▶ **What you should do**
Give back every record verbatim, but not the pictures.

(Stored items)
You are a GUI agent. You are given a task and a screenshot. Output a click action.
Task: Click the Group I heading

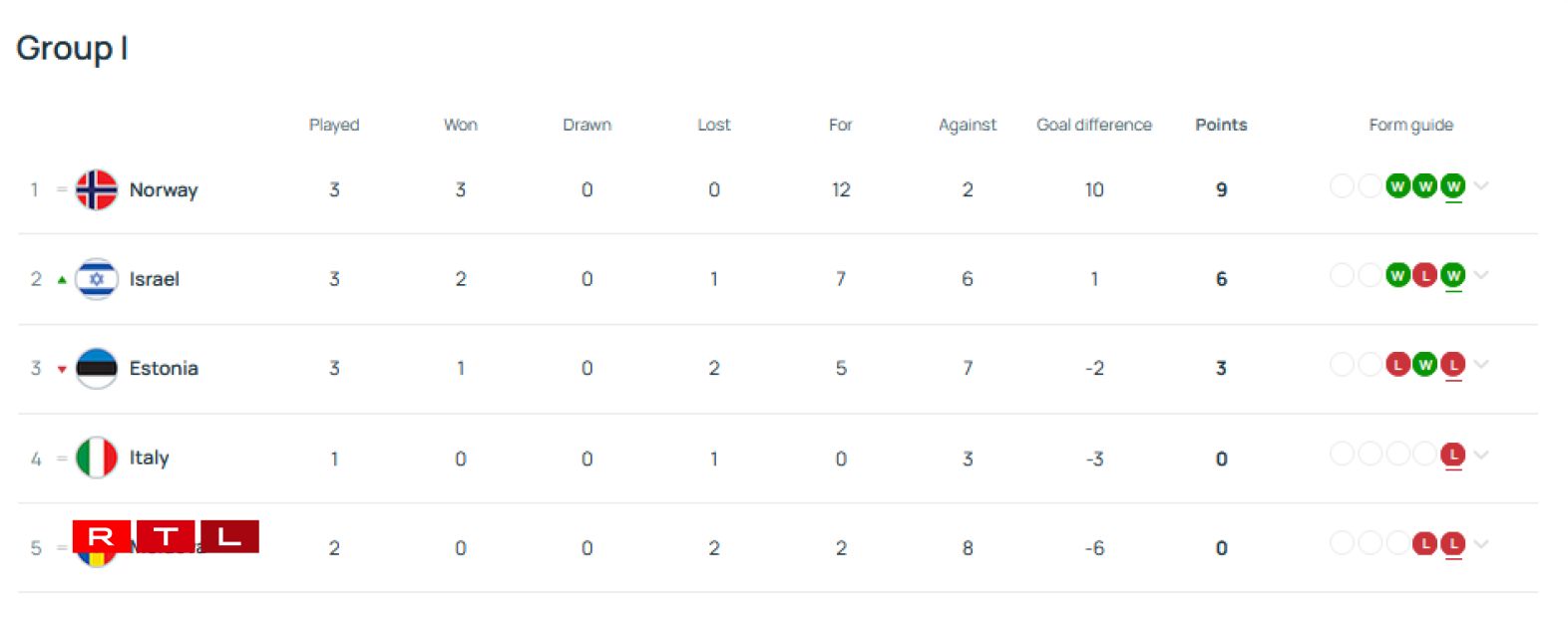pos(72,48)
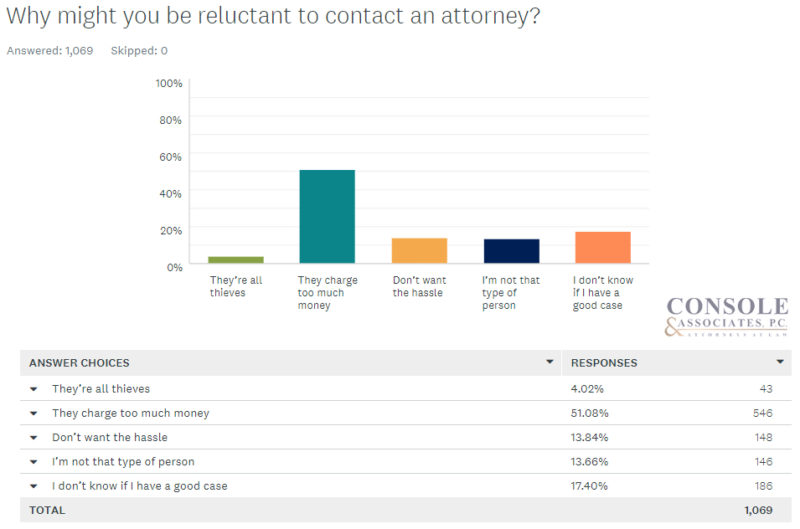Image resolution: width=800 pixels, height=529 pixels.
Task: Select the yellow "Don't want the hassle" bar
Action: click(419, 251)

▶ **Answer for this exercise**
You are a GUI agent. You are given a task and a screenshot. Output a click action.
Task: Click the Group I heading

pos(72,48)
Image resolution: width=800 pixels, height=529 pixels.
Task: Select the yellow "Don't want the hassle" bar
Action: click(419, 251)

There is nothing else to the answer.